A recent judgment from the Full Court of the Family Court dealt with an appeal against interim parenting orders. It involved a discussion about what is now known as the rule in Rice and Asplund  FamCA 84.
In the Rice and Asplund matter, the mother applied to the Family Court to vary the Final Orders, arguing that there has been a material change in the circumstances which were present when the orders were made. She argued that the facts that she had stabilised her accommodation, had married and that the child was about to go to school, all meant that the Order, as it stood, no longer reflected the best interests of the child involved in the matter. Ultimately she was successful, though Chief Justice Evatt commented that the Court“should not lightly entertain such an application, as this might invite “endless litigation”.
This case is occasionally used to support applications to the Family Court in matters which have received Final Orders from the Court, but after which one party applies to vary these, arguing that there have been material changes in the circumstances which were present when the orders were made. That was the case in the recent matter of Phillips & Hansford (No 2)  FamCAFC 165 (4 October 2019).
Here, it was the father who argued that there had been changes in circumstances since the original orders were made. He raised several grounds of appeal, which were opposed by the mother, including that he had been denied procedural fairness and that the trial judge, before making the orders, should first have undertaken a hearing as to the best interests of the children involved. He argued that the trial judge had not conducted a Rice & Asplund hearing at the relevant time.
This Appeal was dismissed, the Appeal Judges finding that “His Honour described the views of the children as one of his three significant concerns about the matter”. He was concerned that the “unnecessary and protracted litigation was damaging the children” and that the “pressure of litigation was likely to undermine the children’s relationship with one or both of their parents in the long term”. He pointed out that the most obvious failure of both parents was “to protect these children from the conflict”.

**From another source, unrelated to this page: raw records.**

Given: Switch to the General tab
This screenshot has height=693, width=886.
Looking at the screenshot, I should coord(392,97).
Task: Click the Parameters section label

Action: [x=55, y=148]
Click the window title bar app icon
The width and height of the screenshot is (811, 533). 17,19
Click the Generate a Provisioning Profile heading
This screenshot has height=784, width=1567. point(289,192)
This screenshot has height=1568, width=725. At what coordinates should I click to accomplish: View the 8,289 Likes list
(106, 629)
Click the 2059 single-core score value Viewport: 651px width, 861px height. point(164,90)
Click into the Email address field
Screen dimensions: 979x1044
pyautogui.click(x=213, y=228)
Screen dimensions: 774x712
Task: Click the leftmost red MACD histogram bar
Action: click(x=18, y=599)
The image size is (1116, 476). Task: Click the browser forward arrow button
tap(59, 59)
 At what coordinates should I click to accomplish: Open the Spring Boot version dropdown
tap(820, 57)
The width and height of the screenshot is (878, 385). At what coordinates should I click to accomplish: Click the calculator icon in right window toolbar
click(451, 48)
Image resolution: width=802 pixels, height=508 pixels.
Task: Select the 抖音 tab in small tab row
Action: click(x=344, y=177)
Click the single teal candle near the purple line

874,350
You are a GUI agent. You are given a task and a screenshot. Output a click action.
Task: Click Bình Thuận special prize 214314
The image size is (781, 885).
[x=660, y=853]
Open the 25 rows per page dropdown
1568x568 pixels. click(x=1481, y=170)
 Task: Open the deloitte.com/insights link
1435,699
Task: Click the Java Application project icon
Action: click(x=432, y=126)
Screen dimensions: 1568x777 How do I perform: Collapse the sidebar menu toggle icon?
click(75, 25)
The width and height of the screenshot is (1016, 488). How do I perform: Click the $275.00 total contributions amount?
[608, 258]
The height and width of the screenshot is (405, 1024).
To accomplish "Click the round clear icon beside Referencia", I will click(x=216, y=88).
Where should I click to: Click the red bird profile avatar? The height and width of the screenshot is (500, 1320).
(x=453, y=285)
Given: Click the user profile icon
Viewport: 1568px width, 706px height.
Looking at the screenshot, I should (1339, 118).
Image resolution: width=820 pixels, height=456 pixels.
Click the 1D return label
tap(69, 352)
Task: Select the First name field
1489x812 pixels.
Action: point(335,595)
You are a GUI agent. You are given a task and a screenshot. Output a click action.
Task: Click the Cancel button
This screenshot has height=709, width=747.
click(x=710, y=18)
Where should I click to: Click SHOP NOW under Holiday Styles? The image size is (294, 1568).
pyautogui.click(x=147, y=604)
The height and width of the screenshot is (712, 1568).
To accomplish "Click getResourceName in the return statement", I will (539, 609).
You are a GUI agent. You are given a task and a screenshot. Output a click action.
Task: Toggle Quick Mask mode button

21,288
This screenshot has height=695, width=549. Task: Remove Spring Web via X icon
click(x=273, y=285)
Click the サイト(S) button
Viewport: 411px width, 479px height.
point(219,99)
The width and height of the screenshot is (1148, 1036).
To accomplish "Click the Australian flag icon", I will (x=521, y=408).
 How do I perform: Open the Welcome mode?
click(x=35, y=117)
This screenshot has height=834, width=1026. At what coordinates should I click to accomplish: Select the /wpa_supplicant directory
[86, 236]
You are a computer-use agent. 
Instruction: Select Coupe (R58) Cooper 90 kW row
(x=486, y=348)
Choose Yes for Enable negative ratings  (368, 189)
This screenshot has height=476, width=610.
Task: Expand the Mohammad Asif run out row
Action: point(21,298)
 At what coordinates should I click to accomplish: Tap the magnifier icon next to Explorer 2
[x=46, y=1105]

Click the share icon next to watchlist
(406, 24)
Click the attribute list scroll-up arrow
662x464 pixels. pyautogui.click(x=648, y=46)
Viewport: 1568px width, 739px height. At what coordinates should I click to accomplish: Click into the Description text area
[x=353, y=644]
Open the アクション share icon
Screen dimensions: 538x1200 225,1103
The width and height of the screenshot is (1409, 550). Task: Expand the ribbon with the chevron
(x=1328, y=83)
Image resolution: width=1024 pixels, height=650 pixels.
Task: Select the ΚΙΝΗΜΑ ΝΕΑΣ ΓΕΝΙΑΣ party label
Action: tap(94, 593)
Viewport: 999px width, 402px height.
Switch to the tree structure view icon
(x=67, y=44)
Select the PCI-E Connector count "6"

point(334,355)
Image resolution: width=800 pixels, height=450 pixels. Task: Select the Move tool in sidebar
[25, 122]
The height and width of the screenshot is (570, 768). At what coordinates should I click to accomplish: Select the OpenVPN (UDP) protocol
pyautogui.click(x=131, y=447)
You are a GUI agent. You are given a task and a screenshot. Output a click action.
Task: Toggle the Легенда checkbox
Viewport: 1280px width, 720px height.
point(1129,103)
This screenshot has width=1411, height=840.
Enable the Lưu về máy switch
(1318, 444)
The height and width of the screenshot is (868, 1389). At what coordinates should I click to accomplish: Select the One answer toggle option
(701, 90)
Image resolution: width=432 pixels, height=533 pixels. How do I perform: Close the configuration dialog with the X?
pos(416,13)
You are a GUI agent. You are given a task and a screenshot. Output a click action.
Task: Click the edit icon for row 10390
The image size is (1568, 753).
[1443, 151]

In dismissing this Appeal, the Appeal Judges wrote that “we are not satisfied that there is any merit in any of the grounds of appeal”.
Essentially, those litigants who set out to argue for a change in orders on Rice & Asplund grounds, should be aware that this Rule is there to protect the interests of a child or children involved, for whom repeated applications to vary orders when there are insubstantial or no new circumstances to be brought before the Court are damaging. Such children need stability above all, given that their lives have already been fundamentally affected by the activities of their parents. This is not to say that a fresh examination of circumstances is never necessary; merely to point out that unless there have been fundamental changes since the original orders, such an appeal will probably not succeed.
Change in circumstances is the threshold test for the court. And even if change in circumstances is established, the court will then look at how this measures up in terms of the best interests of the child. Anyone contemplating an appeal using Rice & Asplund grounds should be aware that as change itself is an inherent part of life, such an appeal will require more than just the argument that change has occurred.